My solution for the challenge


Thank you to the hosts for hosting this interesting competition and special thanks to @dipam :slight_smile:

My source code for the competition:

I have used the CLIP ViT-H model with Product-10k, H&M, Shopee, and the Amazon dataset @bartosz_ludwiczuk provided. The hyperparameters for training are mostly taken from GUIE-4th Place.

I feel like most of us used the same datasets and models but nevertheless, I am interested in others’ solutions maybe we can use this thread to post our solutions.


I would say that your solution is quite similar to what I had at some point during this competition.

  • was using the same repo as baseline, mean 4th place from Universal Embeddings
  • also Vit-H (not sure if you checked the weights from this repo, but just using it I could get ~0.56 in round-1, without any training)

Also, what about post-processing, did you use any technique like Database-side augmentation?
These post-processing techniques could boost my score in Round 1 from ~0.64 to 0.67.

I’m also gonna describe my solution in blog-post (to describe my whole journey) then we can compare our solutions:)


I also used query expansion with a pagerank inspired thresholding, it gave a .03 boost to the score.
I want to ask how did you fit the ViT-H model in the 10 min inference, I tried using it through timm, and jit compiled, but could never fit it in time.

About ViT-H, based on your code you were using ViT-H while training, so I understand that you have used it in inference, am I right?

About using ViT-H for inference, it was not a big deal for me, it was just working without any issue, The code for Vit-H looks like that (I used jit trace as it is faster than script TorchScript: Tracing vs. Scripting - Yuxin's Blog)

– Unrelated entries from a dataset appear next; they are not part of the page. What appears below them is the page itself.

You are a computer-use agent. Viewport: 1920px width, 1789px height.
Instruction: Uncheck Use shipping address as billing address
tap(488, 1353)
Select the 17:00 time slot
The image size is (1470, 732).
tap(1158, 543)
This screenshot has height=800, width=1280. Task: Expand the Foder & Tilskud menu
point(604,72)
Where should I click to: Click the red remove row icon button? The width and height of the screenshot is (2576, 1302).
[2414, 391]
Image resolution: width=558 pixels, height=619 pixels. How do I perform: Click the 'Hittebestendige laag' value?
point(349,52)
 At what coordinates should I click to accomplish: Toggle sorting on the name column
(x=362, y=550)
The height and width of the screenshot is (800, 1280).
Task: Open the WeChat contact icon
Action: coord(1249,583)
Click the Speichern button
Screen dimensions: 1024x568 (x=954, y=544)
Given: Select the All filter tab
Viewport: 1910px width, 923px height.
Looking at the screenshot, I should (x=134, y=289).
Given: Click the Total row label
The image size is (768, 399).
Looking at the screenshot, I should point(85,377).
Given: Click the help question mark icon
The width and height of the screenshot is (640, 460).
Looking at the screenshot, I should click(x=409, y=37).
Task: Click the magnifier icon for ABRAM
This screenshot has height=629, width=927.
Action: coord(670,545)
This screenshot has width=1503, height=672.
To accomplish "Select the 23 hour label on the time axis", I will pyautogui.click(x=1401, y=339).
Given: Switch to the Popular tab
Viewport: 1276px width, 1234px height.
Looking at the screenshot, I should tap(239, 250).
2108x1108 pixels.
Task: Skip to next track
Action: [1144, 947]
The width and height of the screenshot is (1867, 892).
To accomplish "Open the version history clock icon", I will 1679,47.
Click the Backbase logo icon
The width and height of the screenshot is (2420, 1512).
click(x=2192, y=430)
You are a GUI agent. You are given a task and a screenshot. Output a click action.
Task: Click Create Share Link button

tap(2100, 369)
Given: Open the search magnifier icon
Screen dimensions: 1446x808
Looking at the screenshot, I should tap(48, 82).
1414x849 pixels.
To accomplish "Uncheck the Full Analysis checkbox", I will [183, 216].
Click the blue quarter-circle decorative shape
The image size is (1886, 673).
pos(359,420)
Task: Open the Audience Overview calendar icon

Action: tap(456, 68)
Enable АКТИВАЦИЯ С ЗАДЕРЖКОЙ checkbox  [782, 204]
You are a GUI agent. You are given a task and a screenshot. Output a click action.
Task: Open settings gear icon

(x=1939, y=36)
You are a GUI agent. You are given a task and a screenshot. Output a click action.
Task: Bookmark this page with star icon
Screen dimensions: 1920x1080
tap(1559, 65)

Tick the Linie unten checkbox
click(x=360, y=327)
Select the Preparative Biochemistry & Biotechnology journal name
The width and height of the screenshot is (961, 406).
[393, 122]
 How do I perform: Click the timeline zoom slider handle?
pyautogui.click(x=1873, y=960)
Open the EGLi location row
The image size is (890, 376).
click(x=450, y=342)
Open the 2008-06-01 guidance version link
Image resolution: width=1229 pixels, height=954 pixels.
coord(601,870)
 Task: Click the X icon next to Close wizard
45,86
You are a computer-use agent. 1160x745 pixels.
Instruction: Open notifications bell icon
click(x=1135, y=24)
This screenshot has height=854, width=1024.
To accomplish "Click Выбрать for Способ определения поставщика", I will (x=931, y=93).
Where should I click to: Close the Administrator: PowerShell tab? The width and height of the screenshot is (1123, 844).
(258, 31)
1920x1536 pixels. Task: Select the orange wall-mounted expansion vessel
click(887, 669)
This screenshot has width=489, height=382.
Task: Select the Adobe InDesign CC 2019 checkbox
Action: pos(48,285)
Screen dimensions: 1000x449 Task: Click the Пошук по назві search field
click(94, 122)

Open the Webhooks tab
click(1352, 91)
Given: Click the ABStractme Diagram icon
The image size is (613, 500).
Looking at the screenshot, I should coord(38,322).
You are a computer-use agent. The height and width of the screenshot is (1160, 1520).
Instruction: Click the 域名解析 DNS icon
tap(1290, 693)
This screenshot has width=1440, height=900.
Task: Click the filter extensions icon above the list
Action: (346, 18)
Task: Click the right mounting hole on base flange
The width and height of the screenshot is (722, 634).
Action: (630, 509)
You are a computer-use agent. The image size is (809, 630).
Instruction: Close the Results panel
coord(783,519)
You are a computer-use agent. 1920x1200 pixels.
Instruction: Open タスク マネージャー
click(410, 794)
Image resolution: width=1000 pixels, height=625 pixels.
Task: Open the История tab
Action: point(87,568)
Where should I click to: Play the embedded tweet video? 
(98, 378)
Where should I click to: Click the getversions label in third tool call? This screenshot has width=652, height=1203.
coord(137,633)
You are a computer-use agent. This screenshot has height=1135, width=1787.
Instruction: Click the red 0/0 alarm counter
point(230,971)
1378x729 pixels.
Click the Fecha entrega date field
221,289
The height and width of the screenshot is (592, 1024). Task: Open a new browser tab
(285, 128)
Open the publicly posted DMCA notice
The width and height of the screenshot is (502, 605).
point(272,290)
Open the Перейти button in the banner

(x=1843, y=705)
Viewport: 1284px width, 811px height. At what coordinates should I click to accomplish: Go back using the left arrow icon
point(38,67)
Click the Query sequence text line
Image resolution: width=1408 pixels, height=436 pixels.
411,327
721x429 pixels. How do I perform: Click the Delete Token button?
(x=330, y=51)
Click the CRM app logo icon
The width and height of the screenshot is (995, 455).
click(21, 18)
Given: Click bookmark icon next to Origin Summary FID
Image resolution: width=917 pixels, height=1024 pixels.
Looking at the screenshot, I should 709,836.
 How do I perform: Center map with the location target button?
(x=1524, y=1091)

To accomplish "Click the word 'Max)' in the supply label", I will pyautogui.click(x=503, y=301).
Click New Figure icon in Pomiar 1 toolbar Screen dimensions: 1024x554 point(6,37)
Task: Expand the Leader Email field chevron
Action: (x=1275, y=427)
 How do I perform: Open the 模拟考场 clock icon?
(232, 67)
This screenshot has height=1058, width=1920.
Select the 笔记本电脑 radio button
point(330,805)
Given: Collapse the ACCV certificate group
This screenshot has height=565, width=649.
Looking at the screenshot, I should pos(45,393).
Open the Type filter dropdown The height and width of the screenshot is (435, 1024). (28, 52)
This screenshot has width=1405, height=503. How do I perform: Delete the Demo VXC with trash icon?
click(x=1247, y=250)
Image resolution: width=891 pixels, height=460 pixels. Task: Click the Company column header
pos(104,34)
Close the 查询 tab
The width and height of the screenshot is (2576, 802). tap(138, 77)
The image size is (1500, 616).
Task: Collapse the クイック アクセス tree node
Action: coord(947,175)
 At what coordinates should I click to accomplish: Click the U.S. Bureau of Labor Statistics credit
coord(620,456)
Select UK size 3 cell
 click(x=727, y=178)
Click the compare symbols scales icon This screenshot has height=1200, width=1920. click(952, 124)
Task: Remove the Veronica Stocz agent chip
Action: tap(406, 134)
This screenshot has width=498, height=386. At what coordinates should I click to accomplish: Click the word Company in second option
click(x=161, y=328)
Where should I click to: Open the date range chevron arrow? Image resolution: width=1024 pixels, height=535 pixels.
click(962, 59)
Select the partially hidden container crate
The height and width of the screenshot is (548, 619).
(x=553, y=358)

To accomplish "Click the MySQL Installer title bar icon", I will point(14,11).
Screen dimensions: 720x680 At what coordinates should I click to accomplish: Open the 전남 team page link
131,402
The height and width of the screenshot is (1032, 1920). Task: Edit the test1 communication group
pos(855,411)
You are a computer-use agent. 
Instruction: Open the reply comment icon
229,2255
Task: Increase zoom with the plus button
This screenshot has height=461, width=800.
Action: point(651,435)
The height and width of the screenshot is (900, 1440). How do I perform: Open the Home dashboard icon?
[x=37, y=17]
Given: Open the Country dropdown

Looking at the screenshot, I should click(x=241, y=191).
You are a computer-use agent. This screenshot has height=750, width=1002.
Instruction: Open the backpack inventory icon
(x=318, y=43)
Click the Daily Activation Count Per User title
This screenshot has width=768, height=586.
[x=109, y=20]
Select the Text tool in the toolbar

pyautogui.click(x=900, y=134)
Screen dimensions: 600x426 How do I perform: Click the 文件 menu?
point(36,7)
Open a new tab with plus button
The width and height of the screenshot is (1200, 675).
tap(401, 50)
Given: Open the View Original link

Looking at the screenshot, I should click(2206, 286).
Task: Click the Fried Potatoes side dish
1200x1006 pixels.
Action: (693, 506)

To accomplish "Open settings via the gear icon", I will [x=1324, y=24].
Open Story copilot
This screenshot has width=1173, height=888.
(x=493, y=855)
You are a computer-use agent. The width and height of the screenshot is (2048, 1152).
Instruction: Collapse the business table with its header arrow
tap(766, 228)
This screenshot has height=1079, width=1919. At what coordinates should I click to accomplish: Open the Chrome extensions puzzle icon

self.model_scripted = torch.jit.load(model_path).eval().to(device=device_type)
gallery_dataset = SubmissionDataset(
            root=self.dataset_path, annotation_file=self.gallery_csv_path,

        query_dataset = SubmissionDataset(
            root=self.dataset_path, annotation_file=self.queries_csv_path,
            transforms=get_val_aug_query(self.input_size), with_bbox=True

        datasets = ConcatDataset([gallery_dataset, query_dataset])
        combine_loader =
            datasets, batch_size=self.batch_size,
            shuffle=False, pin_memory=True, num_workers=self.inference_cfg.num_workers
        )'Calculating embeddings')
        embeddings = []
        with torch.cuda.amp.autocast():
            with torch.no_grad():
                for i, images in tqdm(enumerate(combine_loader), total=len(combine_loader)):
                    images =
                    outputs = self.model_scripted(images).cpu().numpy()

Forgot to mentioned, I was using PyTorch 2.0 and it was game changer for both, training and inference time.


Unfortunately, I couldn’t do any post or pre-processing during the inference because ViT-H was too slow. I tried to improve the speed of my models by pruning and exporting them to ONNX, and also by using jit compilation, but neither of these methods resulted in a noticeable speed-up. It’s possible that I did something wrong, or that any improvements were only visible on the CPU rather than the GPU.

I was planning to train a CLIP model with the Amazon dataset since they have product descriptions but I didn’t have any time to experiment with it.

We attempted to incorporate multiple external datasets into our experiments, spending considerable time trying to train our VIT-H model jointly with Product10k and other datasets, as well as training on other datasets and fine-tuning on Product10k. Surprisingly, despite our efforts, our current leaderboard score was achieved only by using the Product10k dataset; all other datasets resulted in a decrease in our score.

To improve our results, we utilized re-ranking for postprocessing, which gave us a marginal improvement of approximately 0.01%. Additionally, we experimented with convnext and VIT-G models, which boosted our local score by about 0.03%. However, even with the use of TensorRT, our models were unable to pass inference in 10 minutes.

@bartosz_ludwiczuk, Congratulations on achieving second place! I’m looking forward to reading about your winning solution.

Did you convert the model to TensorRT before or during the inference? Because our final solution uses convnext xxlarge with image size of 256 and embedding of dimm 2048.
To do this, we used nvidia’s docker image with half precision and reranking on GPU

We have tried TRT before inference in our server. We also use reranking on GPU, but maybe this was longer…
even with VIT-H + reranking our solution was almost 10min, cause in some cases it failed and in some cases run successfully, depending on hardware.